BookishBabe · 09/04/2023 16:19

Do you think she just didn't want to see him or have him at her home?
The fact ALL collections and drop offs are at school so they don't have to see each other is probably working out okay. So she arranged the Child minder so she didn't have to see him.

LAMPS1 · 09/04/2023 16:20

Reasonable of the dad to offer to keep the DC with him rather than drop them off to a childminder…. so unnecessary if he was happily willing to keep them with him longer and surely better for the dc, I would have thought. It must be hard enough on them already having to swap homes every week.
Unreasonable of the mum not to answer the question of when she would be back and not to take him up on his offer. It all feels a bit thoughtless of her for the children ..from the info offered so far.
Parenting together kindly is better for the children surely.

Facem81 · 09/04/2023 16:23

* fact ALL collections and drop offs are at school so they don't have to see each other is probably working out okay.

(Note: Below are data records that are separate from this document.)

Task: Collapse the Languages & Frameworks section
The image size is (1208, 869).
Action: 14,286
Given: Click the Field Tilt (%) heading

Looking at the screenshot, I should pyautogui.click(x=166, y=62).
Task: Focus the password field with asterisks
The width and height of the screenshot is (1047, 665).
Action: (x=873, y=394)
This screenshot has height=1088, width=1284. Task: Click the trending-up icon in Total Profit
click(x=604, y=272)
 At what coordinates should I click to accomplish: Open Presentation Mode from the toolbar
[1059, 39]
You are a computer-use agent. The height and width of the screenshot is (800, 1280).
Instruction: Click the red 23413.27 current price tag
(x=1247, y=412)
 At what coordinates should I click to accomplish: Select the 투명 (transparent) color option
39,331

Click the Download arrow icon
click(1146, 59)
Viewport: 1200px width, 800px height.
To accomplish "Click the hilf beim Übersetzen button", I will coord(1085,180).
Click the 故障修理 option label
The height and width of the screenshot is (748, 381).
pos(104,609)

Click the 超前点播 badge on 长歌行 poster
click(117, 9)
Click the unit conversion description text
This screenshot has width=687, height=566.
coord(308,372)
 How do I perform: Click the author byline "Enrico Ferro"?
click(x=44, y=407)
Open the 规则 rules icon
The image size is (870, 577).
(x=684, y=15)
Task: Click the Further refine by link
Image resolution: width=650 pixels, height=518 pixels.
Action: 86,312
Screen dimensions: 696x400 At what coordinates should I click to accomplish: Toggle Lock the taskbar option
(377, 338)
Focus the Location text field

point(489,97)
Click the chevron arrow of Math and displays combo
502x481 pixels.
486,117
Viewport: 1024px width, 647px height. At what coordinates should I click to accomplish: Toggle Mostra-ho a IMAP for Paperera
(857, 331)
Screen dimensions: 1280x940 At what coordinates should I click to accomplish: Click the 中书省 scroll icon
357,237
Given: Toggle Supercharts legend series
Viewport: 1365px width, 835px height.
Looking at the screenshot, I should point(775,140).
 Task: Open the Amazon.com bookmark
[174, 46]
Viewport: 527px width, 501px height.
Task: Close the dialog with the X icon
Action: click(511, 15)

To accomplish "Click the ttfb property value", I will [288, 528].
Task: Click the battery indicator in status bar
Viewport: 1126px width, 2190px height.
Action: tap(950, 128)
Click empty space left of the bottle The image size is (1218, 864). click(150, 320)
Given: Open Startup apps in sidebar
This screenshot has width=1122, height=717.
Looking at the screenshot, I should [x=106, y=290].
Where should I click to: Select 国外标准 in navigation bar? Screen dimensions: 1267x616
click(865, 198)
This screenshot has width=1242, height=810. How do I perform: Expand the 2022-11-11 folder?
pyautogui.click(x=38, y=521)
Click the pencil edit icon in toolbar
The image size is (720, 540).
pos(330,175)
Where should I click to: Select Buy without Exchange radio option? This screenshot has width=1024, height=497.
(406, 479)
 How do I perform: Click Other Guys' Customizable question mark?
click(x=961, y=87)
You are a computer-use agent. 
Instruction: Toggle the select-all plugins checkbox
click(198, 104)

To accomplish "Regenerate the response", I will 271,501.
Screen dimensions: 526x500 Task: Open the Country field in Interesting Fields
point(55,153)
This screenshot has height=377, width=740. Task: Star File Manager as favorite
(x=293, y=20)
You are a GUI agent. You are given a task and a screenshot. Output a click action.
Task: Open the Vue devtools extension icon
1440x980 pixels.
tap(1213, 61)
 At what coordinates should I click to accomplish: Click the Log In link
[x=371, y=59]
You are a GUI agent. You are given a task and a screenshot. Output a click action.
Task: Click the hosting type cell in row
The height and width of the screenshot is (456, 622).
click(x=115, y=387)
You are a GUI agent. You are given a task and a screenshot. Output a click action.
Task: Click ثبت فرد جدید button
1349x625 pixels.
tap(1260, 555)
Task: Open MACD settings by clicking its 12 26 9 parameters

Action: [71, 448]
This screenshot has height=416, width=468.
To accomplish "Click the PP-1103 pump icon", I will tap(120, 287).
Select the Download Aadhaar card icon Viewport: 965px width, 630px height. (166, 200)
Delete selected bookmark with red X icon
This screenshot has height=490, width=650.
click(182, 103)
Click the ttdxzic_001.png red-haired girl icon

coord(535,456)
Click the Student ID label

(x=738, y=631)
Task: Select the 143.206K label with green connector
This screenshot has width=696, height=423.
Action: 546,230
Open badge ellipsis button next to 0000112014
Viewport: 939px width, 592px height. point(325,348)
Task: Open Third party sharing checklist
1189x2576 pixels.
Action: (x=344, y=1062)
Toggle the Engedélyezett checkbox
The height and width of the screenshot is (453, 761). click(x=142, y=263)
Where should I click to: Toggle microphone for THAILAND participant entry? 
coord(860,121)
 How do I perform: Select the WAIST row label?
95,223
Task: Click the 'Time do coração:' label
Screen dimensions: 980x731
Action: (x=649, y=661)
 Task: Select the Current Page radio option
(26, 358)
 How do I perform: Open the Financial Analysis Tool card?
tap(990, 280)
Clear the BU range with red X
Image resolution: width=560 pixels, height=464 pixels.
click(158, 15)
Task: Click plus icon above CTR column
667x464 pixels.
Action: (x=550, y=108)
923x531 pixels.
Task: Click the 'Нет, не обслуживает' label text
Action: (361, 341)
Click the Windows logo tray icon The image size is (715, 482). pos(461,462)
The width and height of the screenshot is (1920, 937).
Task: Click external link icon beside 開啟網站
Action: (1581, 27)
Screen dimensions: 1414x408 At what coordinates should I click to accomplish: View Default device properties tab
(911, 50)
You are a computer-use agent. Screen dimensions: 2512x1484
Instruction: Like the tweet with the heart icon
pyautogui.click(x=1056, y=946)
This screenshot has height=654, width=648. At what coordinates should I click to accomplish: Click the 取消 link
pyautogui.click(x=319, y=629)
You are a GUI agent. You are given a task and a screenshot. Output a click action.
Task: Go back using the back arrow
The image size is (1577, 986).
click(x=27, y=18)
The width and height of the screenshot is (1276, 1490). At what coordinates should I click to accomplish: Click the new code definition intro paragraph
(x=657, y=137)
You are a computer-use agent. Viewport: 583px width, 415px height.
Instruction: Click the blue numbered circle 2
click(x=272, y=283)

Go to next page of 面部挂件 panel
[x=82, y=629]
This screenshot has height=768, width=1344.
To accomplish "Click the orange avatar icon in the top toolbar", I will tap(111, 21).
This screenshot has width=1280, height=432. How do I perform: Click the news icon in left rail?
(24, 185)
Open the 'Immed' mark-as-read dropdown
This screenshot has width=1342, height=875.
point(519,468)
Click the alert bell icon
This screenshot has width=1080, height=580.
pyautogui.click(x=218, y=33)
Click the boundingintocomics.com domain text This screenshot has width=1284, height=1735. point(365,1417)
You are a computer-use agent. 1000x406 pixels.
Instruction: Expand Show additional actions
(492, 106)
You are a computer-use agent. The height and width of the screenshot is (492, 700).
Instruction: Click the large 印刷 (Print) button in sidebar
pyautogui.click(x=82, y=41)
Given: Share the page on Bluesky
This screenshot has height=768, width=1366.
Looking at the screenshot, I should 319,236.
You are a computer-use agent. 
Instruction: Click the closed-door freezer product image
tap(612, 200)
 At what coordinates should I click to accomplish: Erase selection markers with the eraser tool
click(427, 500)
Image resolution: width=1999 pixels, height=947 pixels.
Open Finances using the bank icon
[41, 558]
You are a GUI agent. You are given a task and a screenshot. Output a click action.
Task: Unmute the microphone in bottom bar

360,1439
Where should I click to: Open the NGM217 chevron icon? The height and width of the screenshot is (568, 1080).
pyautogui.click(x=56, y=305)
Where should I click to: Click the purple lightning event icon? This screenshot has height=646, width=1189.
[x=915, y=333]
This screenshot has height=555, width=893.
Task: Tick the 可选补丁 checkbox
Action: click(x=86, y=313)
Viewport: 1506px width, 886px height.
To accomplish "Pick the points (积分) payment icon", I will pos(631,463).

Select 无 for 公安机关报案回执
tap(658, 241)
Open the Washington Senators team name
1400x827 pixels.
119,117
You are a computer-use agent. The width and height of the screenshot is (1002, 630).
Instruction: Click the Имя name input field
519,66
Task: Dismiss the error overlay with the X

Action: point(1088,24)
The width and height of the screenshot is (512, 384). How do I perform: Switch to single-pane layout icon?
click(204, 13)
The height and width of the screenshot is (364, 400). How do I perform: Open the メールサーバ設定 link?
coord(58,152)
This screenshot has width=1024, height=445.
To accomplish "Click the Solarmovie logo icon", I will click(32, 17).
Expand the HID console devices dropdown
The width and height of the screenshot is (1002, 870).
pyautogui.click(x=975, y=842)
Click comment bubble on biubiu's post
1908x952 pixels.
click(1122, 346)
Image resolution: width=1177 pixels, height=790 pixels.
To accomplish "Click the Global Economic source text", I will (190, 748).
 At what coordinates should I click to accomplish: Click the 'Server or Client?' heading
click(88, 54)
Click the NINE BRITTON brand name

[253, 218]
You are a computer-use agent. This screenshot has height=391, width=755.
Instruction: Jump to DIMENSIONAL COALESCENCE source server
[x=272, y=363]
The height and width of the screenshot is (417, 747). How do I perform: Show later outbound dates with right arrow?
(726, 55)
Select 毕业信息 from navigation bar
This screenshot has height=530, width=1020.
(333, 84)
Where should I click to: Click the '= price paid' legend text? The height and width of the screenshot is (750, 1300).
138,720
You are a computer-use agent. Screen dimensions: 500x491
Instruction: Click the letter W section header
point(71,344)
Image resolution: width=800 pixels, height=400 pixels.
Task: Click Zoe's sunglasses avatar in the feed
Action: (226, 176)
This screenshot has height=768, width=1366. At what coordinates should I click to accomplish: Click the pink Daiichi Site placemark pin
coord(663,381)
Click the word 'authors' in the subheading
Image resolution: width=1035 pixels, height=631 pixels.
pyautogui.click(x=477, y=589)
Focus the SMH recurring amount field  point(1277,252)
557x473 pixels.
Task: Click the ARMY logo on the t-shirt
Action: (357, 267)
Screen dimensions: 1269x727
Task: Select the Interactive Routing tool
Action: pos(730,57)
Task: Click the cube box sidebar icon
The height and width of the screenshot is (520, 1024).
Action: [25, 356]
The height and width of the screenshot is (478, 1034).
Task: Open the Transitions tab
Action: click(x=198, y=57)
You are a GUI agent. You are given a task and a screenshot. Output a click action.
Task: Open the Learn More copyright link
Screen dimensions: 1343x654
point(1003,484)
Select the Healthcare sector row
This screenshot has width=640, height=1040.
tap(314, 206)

So she arranged the Child minder so she didn't have to see him.*

THIS!!!

The ex did NOT want this man at her house.

OP how old are the children and how long have you been with him?

TruffleShuffles · 09/04/2023 16:24

There is no way I would drop my child off with someone I didn’t know, regardless whether they were a childminder without knowing who by or when they were being picked up especially when I could be looking after then myself. Your DP was not unreasonable. This is one of those posts that would have completely opposite opinions if the roles were reversed.

TruffleShuffles · 09/04/2023 16:25

Facem81 · 09/04/2023 16:23

* fact ALL collections and drop offs are at school so they don't have to see each other is probably working out okay. So she arranged the Child minder so she didn't have to see him.*

THIS!!!

The ex did NOT want this man at her house.

OP how old are the children and how long have you been with him?

How do they swap during the holidays like the OP says they do then?